The Caloosahatchee Bridge was built in 1962 but it did not open for traffic until 1964. The bridge's opening was delayed due to difficult negotiations with landowners at the south side over land needed to connect the bridge to Cleveland Avenue.

The opening of the bridge changed the routing of US 41 to bypass downtown Fort Myers. Originally, US 41 went through downtown Fort Myers via Carson Street and First Street, and crossed the Caloosahatchee River on the Edison Bridge, which at the time was a two-lane drawbridge. The old route was then designated as the US 41 Business.

The south side of the bridge passes over Centennial Park, as well as First Street, the main road through downtown Fort Myers. A loop ramp connects the southbound lanes of the bridge to First Street. Directly south of the bridge is US 41's intersection with McGregor Boulevard, SR 80, and SR 82. Each of these highways terminate at this intersection. A two-lane overpass constructed with the Caloosahatchee Bridge crosses this intersection, which is historically known as the Five Points interchange, since it is a five-way interchange. The overpass originally carried both northbound and southbound traffic from the bridge, but was changed to have both lanes carry northbound traffic in the early 1990s.

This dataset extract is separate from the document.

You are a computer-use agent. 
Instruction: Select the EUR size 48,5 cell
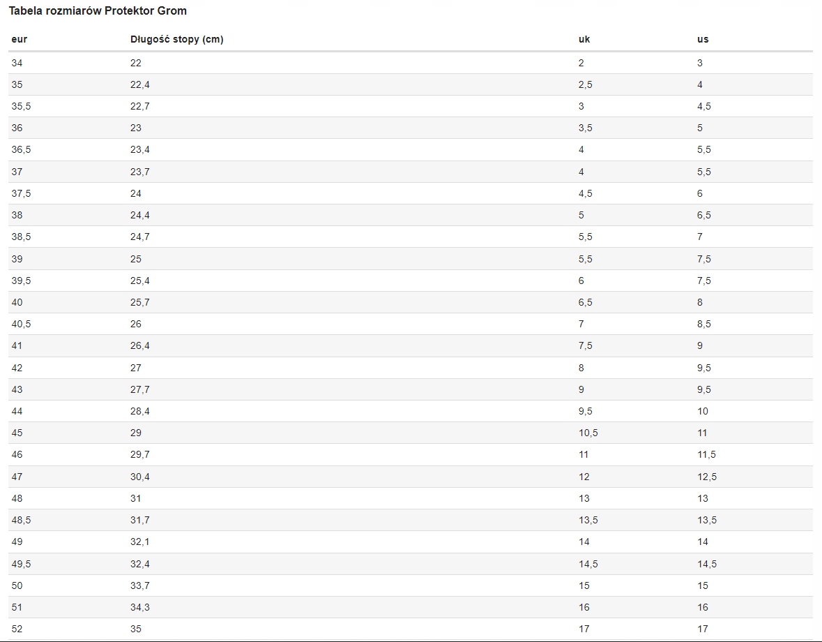tap(21, 520)
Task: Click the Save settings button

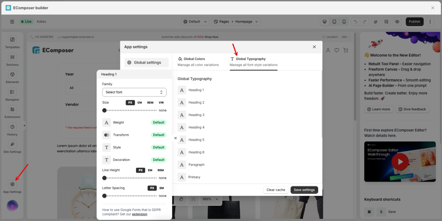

In March 2024, the Florida Department of Transportation began a project to add a pedestrian pathway to the bridge. FDOT is installing an 8 ft long side bridge in the center with a single median barrier and restriping the lanes. Originally, FDOT closed a single lane in each direction to allow for construction and the continuation of traffic, a process which would cause the project to take a year to finish. In May, FDOT altered its plans in order to speed up the project and closed the bridge starting on May 31 to traffic, with exception only for emergency evacuations, bringing the expected completion date to August 11, 2024.

== Honorary designation ==
As part of the adoption of HB 7149 in the 2014 Florida Senate session (Chapter 2014-228), the bridge, effective July 1, 2014, received the honorary designation of Henry Ford Bridge. However, per the adopted bill, the designation does not change its official name (Caloosahatchee Bridge) and the local government is not required to change signage to the honorary designation. The City of Fort Myers opted to not rename the bridge.